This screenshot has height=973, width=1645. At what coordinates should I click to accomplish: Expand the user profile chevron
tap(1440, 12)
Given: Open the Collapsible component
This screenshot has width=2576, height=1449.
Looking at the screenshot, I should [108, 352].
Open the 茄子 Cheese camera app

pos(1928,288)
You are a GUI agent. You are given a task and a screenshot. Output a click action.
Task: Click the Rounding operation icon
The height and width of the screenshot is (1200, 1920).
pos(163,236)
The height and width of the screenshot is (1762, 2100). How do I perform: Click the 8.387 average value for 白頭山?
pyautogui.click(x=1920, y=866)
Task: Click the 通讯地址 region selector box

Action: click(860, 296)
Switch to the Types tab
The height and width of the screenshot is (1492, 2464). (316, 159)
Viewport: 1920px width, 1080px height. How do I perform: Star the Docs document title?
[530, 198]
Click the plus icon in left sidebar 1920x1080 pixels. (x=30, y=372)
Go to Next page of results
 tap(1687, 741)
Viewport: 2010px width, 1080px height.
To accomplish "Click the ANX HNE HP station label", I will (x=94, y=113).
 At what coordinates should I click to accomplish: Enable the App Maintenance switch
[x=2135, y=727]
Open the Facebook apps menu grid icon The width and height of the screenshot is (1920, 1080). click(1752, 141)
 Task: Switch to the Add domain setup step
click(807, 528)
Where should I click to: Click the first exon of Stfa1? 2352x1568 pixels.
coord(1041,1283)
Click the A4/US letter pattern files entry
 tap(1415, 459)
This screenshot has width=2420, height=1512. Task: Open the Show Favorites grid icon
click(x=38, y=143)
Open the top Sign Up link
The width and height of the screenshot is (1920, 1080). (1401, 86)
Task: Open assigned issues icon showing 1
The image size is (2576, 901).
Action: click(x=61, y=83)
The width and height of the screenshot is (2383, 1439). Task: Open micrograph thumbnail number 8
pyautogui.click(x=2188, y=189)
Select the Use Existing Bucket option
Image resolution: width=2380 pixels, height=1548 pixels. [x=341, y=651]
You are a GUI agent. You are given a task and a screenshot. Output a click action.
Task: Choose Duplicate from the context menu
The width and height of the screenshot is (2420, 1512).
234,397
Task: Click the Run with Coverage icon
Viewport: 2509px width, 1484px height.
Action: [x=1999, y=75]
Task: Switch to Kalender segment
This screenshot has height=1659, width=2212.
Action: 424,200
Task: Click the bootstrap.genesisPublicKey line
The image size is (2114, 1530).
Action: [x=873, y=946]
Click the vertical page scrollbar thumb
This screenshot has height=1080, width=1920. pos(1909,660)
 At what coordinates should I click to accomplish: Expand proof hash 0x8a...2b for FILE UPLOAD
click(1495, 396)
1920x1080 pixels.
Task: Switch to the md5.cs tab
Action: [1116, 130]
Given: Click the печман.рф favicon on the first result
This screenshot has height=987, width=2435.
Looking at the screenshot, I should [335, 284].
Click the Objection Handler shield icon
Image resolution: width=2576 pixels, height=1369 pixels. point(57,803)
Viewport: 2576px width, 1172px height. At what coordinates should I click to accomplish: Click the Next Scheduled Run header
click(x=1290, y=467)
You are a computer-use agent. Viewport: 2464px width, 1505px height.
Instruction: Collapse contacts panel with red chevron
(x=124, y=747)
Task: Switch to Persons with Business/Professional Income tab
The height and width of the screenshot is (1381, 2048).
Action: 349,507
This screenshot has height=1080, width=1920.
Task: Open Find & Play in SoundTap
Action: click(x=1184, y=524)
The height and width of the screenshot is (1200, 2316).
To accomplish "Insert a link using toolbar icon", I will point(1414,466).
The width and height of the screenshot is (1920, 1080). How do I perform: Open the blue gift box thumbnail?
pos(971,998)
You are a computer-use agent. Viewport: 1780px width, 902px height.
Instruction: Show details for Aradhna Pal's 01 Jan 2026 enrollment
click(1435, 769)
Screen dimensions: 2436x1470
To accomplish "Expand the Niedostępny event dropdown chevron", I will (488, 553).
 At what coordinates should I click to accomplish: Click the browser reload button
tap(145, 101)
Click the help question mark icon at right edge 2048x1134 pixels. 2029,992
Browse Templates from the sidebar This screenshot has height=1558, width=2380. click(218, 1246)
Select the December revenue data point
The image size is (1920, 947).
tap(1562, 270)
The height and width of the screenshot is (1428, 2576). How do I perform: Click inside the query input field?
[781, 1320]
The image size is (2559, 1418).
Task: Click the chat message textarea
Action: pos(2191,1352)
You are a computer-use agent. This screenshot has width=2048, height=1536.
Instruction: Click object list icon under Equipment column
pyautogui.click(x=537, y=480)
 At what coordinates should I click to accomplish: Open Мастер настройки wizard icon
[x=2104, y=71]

· · · ·

| Your assignment |
Exactly how many lines of the records above contain "computer"? Please state only the number.

| Response |
3